The Power of Thank You

30 08 2011

Photo credit: Wordle

When was the last time you said thank you?  If you can’t remember, then it’s been too long.  I just started reading a book written by someone that I’ve met and have a great deal of respect for regarding their leadership.  The book is Touchpoints by Douglas Conant (President and CEO, Campbell Soup Company) and Mette Norgaard.  I’m not sure just yet if my article relates too much to the book (review will be posted soon), but I’ve had the pleasure of meeting Doug several times in my life and he’s always quick to thank others.  In fact, he’s been known to hand write hundreds, if not thousands of thank you notes to his coworkers, fellow leaders, family and friends over the years.  I consider myself lucky to have been a recipient of a few of those.  All I can say is what a feeling!

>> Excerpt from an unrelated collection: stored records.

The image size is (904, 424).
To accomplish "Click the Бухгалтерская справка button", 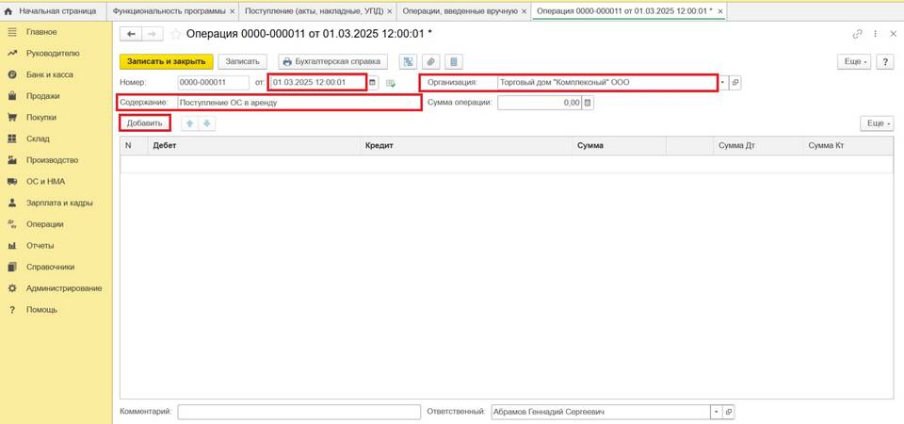I will click(334, 61).
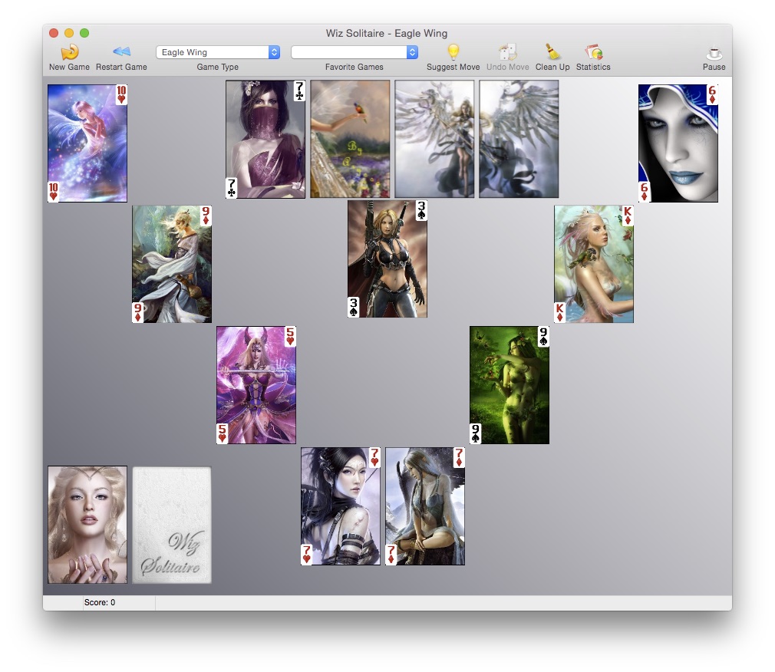This screenshot has height=672, width=775.
Task: Open the Statistics icon
Action: point(593,52)
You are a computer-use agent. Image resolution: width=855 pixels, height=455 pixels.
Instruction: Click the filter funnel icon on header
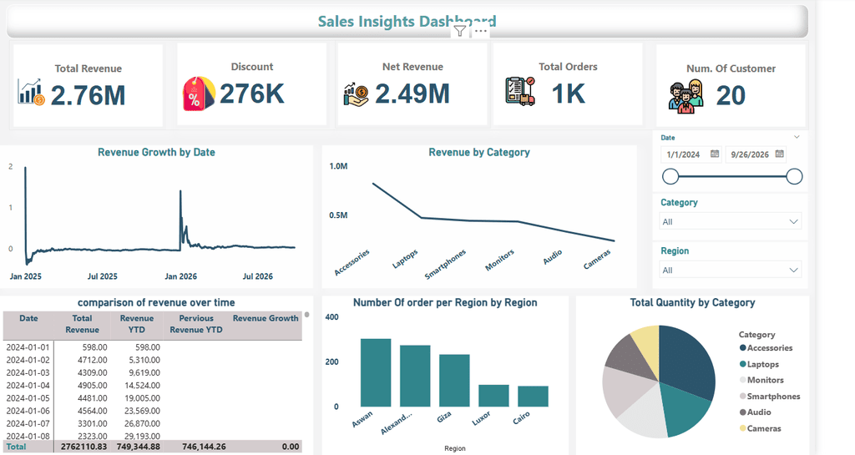pos(460,31)
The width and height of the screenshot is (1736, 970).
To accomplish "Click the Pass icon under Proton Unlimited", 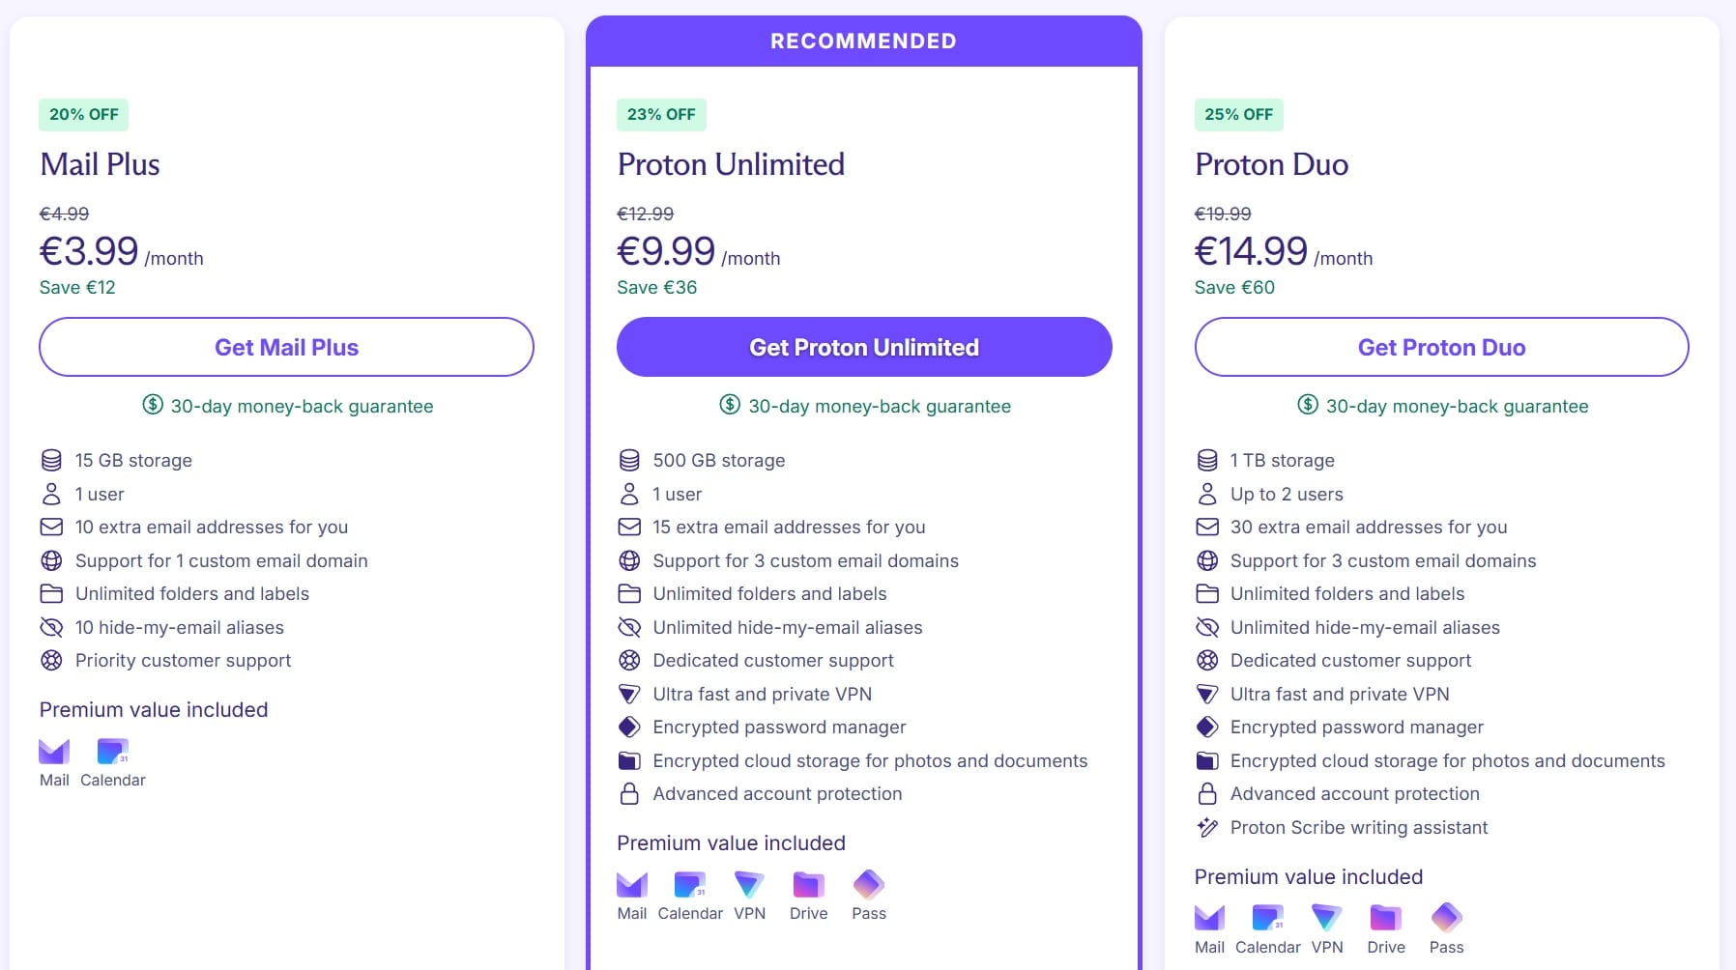I will (868, 884).
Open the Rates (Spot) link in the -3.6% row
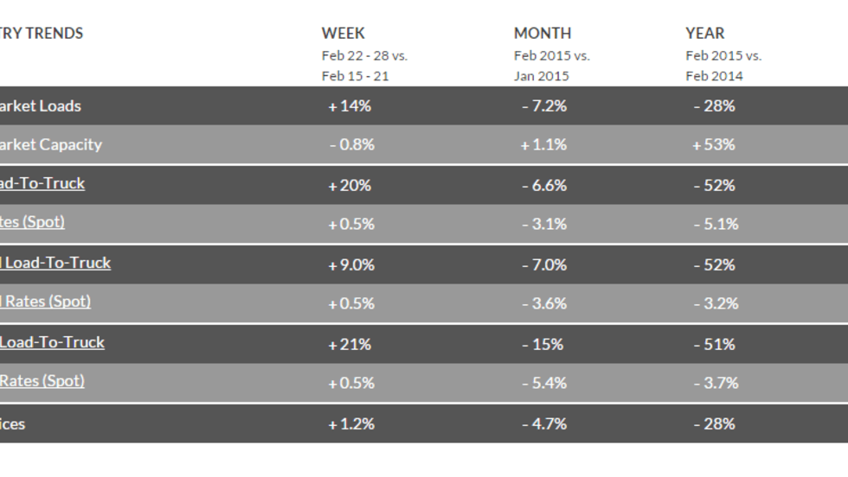Viewport: 848px width, 477px height. coord(45,302)
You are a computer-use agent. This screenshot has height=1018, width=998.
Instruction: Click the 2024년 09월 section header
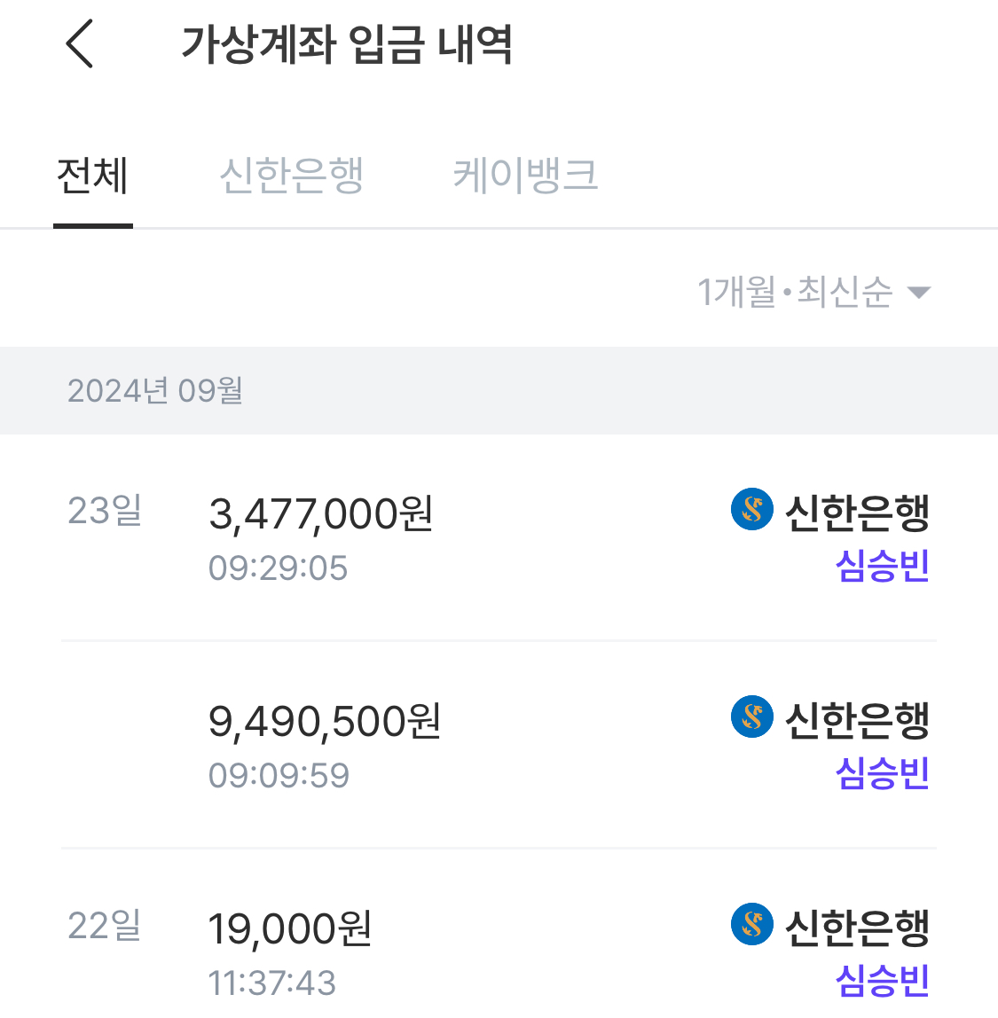(499, 391)
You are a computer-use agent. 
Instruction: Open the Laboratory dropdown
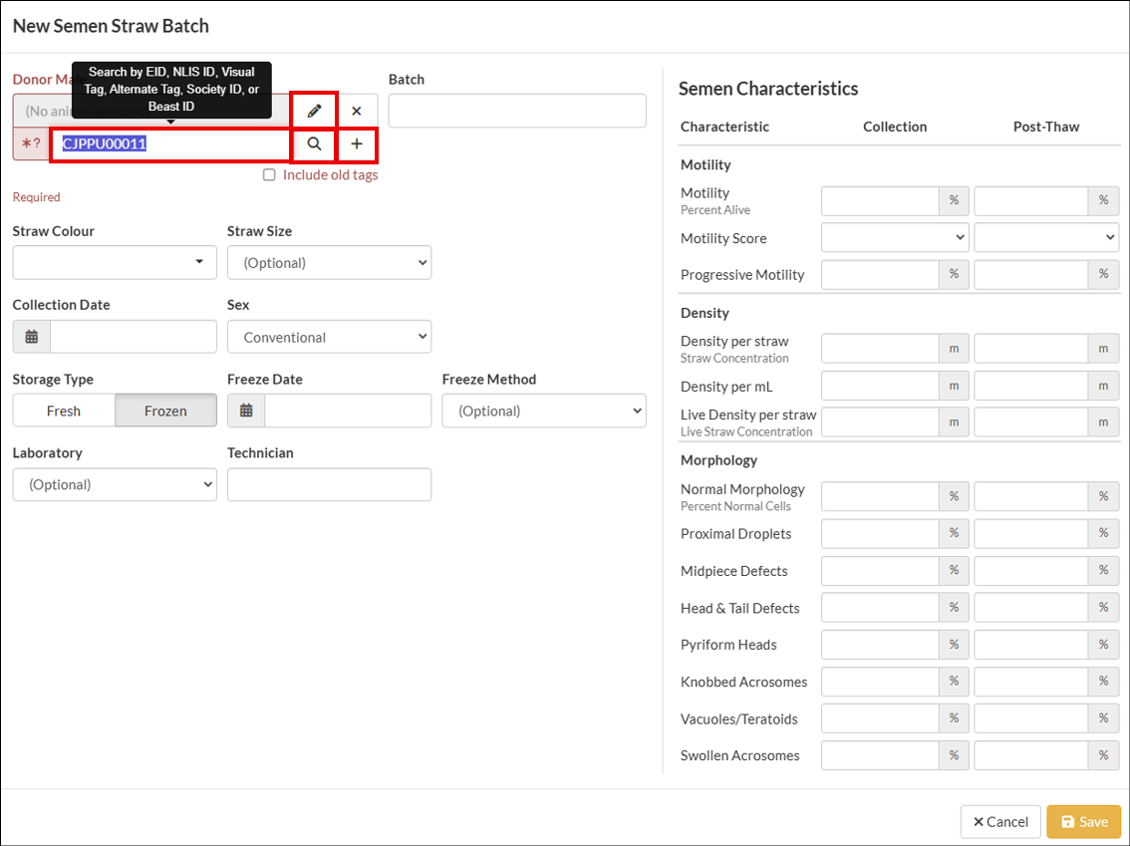click(115, 484)
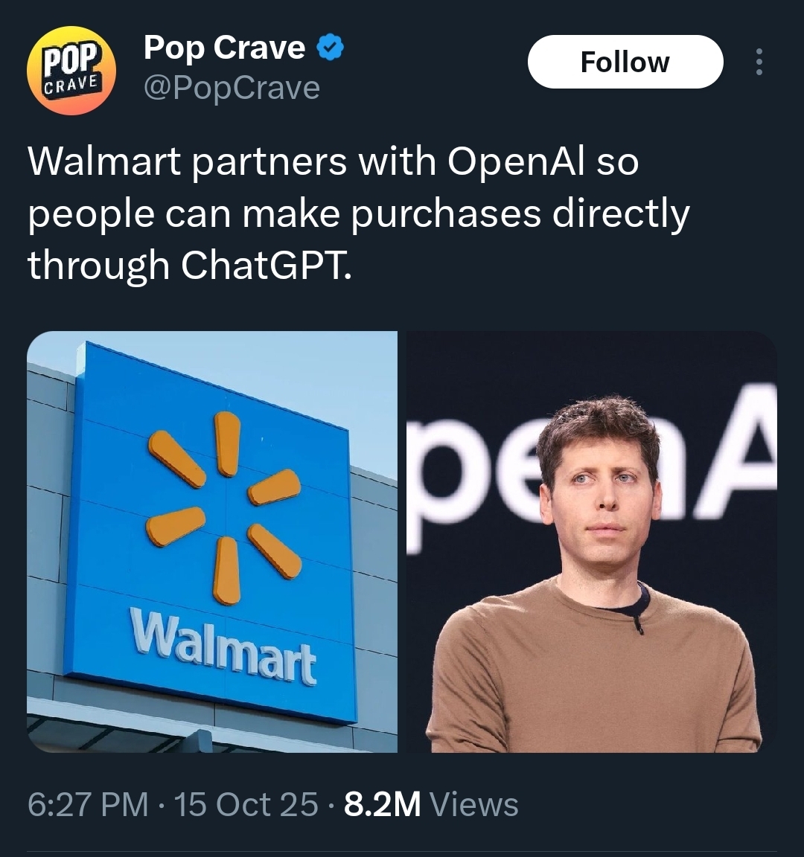Click the @PopCrave handle
This screenshot has width=804, height=857.
[232, 88]

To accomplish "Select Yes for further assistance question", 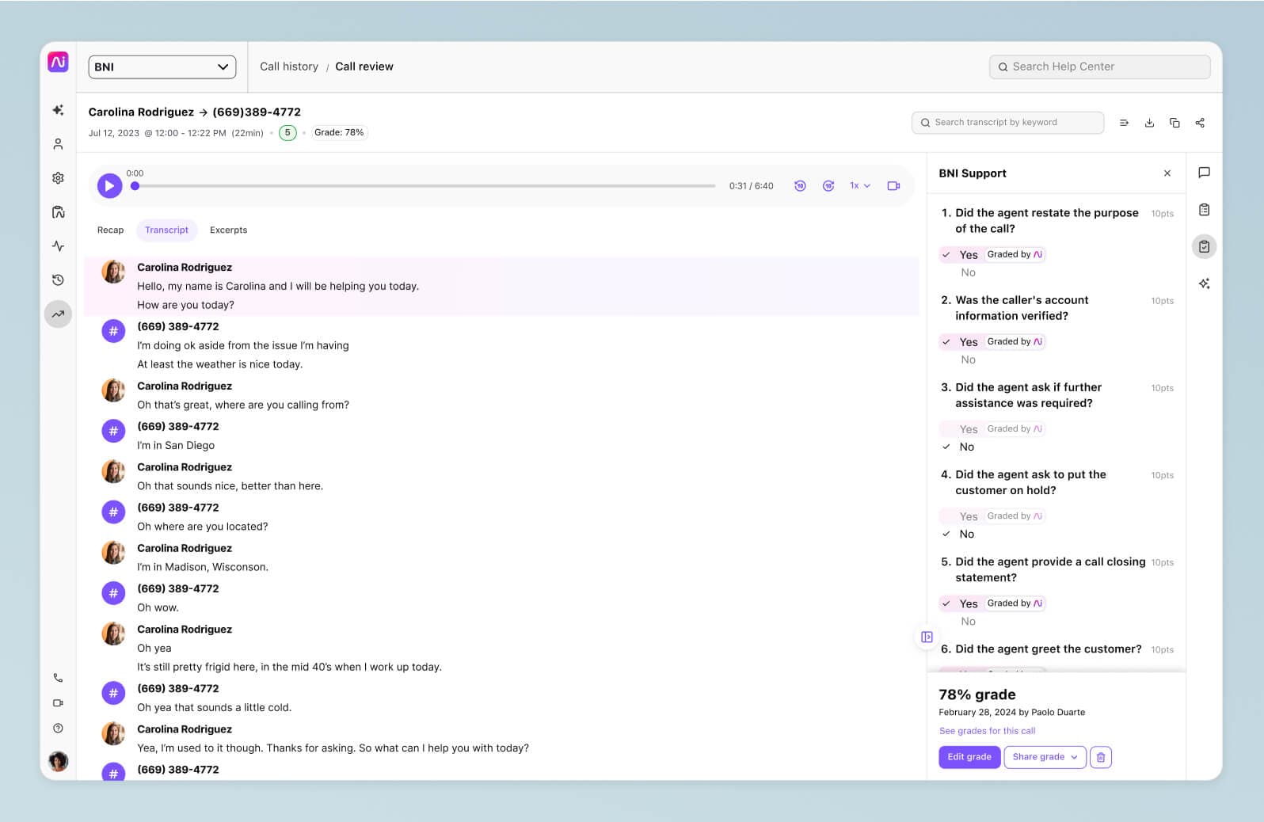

Why say thank you?  Well, for starters, it does matter.  People want to be appreciated and with the rise of Gen Y, they want to know often if they’re doing a good job.  How and when should you say thank you?  Here are some examples:

Say thanks at work.  As managers, we sometimes forget to say this.  A small thank you here and there makes a big difference.  Show your employees and coworkers you appreciate them.  Don’t assume that someone else is taking care of recognition.  Your thank you might be the only one they receive.   NOTE:  Thanking people for every little thing they do every day is over the top.  It’s nice to be appreciated, but when the thank you’s flow too often, they become less meaningful.  Thank people with a purpose.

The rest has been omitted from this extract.